Overseas Perspectives                                 
by S. Giovanna Giacomazzi

Waiting for NATO

This time Italian reporter Giuseppe Zaccaria’s suitcases were heavier than usual as he departed Rome for Yugoslavia. To the usual question "Anything you need?" during last minute phone calls to colleagues and friends already on the scene, he got, "Yes, please bring lots of packs of coffee."

The threat of war is making itself felt this time on the streets of Belgrade. Goods are beginning to become scarce in the shops. According to the "Dnevni Telegraf," the state has begun printing food ration stamps. The health minister is scrambling to deny that an order was issued suggesting that hospitals send home non-emergency patients to liberate bed space in case of the worst. There are long lines at the gas stations and diesel fuel is almost impossible to come by: The army has precedence on those two commodities, as B-72 tanks continue to work their way down to Kosovo.

Although the threat of rationing seems to be more ominous than the peril of the impending presence of those jet bombers from the West, the atmosphere in Belgrade is definitely more looming than it was when the last NATO bombing threats occurred a month ago. At that time fear seemed to be a sentiment extraneous to the Serbs. "Will NATO bomb us?" "Yes, dear, but look at what a gloriously sunny day it is. Why don’t we go for a walk?" "Are the Americans coming?" "Sooner or later they’ll have to come down off their damn planes." More than the vigil of a catastrophe, the Serbian capital seemed like it was getting ready for a long weekend. Although the Serbs seem to be more concerned about sustenance than about bombs, instead of walks in the countryside, the people of Belgrade are now contemplating automobile exoduses toward semi-distant destinations like Budapest and Montenegro.

A month ago during the last NATO bombing countdown, Zaccaria went out into that countryside, 50 kilometers from the capital. He visited the marketplace of Baric, a poor little town on the Sava River. Zoran, a local street merchant, gave him the impression that if the bombs were to start dropping, he would have been more likely to open his arms and lean over the counter in a desperate effort to protect his long shriveled up carrots and flaccid tomatoes than to run for cover.

Why would NATO be interested in Zoran’s vegetables? Three hundred feet behind the marketplace lies the chemical plant Prva Iskra. Though Zoran knew that the factory produced chemicals for the military and that that made it as good a target as any for the NATO bombers, his attitude was fatalistic. What can I do? This is where I sell whatever I can find. Among other things Prva Iskra produces chlorine and phosgene, a poisonous gas used in making glass, dyes, resins, and plastics. An explosion there could produce a toxic cloud capable of polluting the Sava and the tributaries that run toward Belgrade.

In another village, Zaccaria spoke to a tired housewife carrying two half-empty plastic bags in a last minute attempt to get provisions for her family before the bombs started falling on the nearby radar center just down the street from her home. She could have been forty or sixty. It’s not easy to tell a woman’s age in places like Batajnica. "I know that the biggest radar center in Yugoslavia is just over there. We’ve been complaining about it for years. With all of that stupid fencing and the secret military police, the buses can’t circulate anywhere near there. In order to go home everyday, I have to make a long detour." "And if they were to start bombing, what would you do?" "I’d stay home, put my arms around my children and ‘boge pomozi,’ God help us."

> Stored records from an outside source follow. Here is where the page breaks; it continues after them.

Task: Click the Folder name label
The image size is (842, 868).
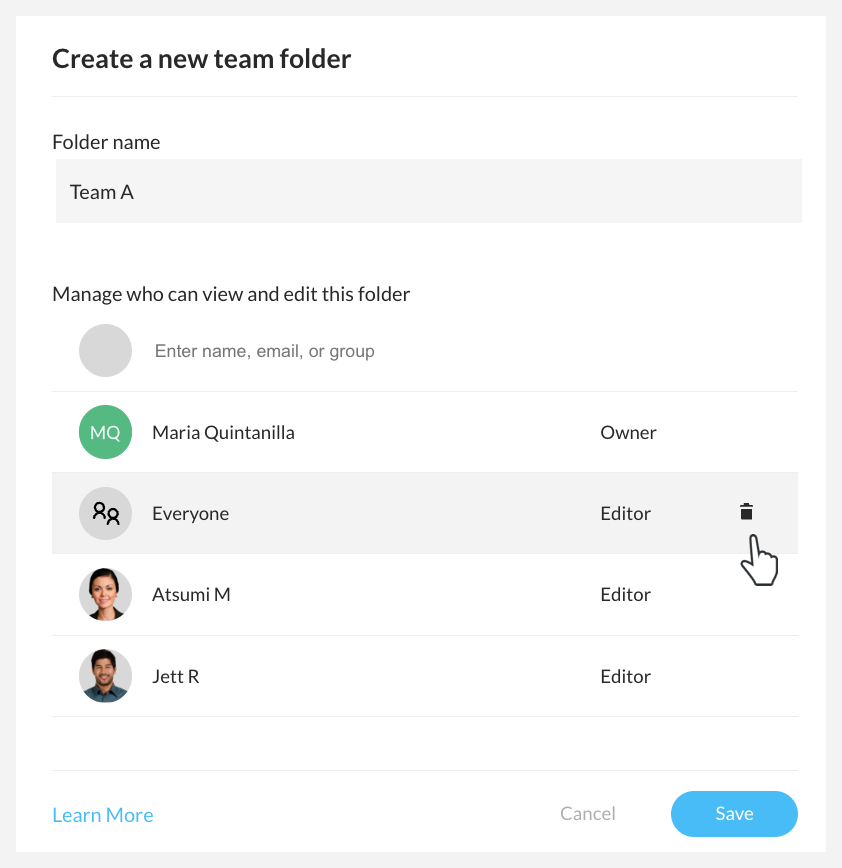Action: pos(106,142)
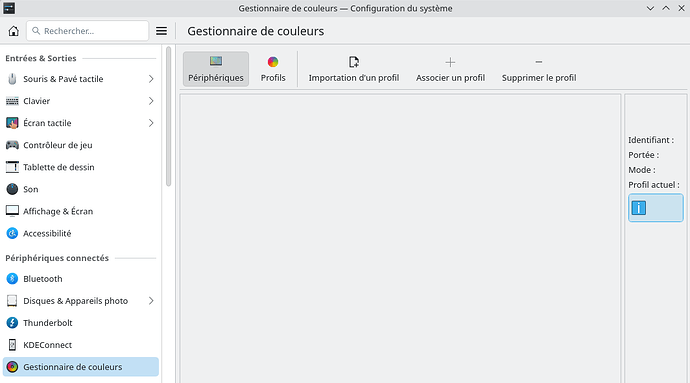Click the home icon button
The width and height of the screenshot is (690, 383).
tap(14, 31)
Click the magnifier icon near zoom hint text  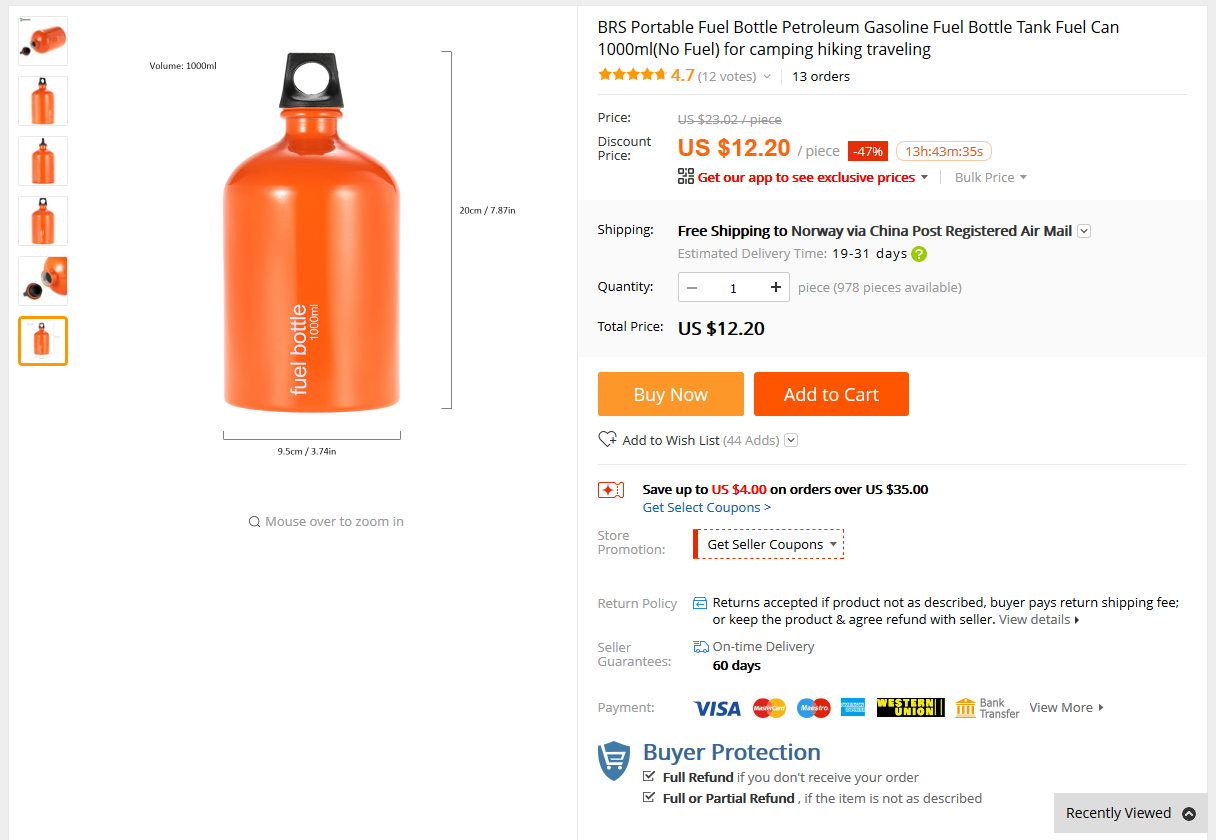254,521
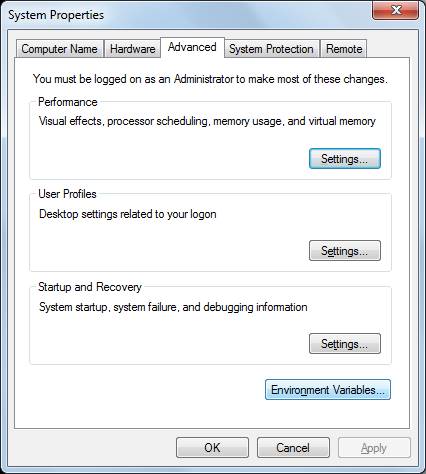Viewport: 426px width, 474px height.
Task: Close the System Properties window
Action: pos(395,10)
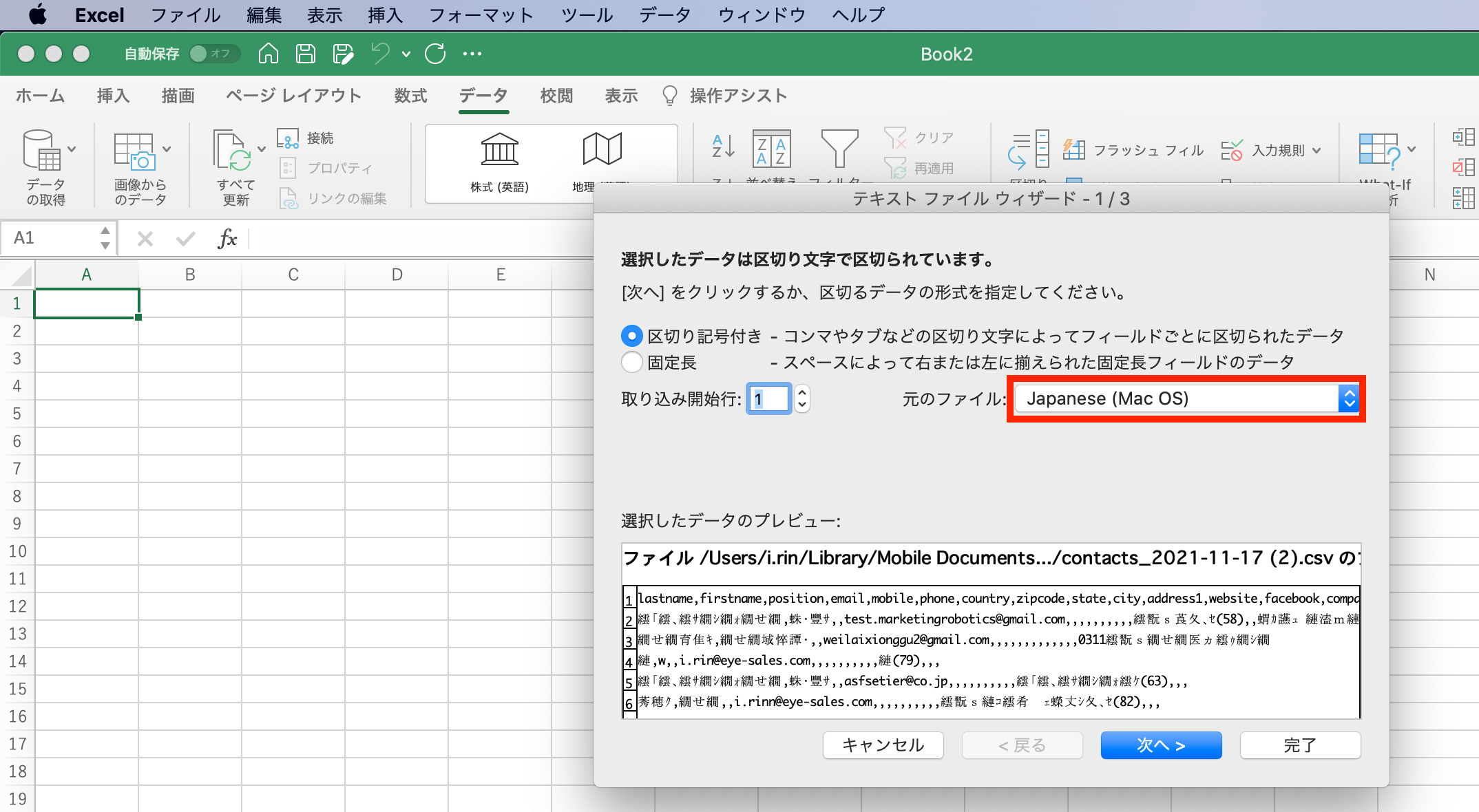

In this Serbian suburb, the six-floor residential palaces in Socialist Realist style surround the military area like an amphitheater. It is obvious to anyone that if NATO were to decide to blind these radars, the missiles would have to move with the accuracy of champion slalom skiers in order to avoid casualties among the civilians.

In Pancevo, along the Danube sixty kilometers to the south, the refinery, Perohenja, lies adjacent to Azotara Nitrogen, a chemical plant. One single missile, for that matter even just the strike of a match, and the gas contained in those enormous encrusted cisterns could wipe out an entire region. There, too, the people appeared apathetic.

How can these people be so nonchalant about such imminent danger? Many wouldn’t really have anywhere else to go. Besides, the succession of ultimatums has provoked a kind of dark resignation. Their reflex reaction might be to embrace and protect their beloved, children or vegetables as they may be, but in terms of their own security, their collective unconcern almost seems to say "the worse the better."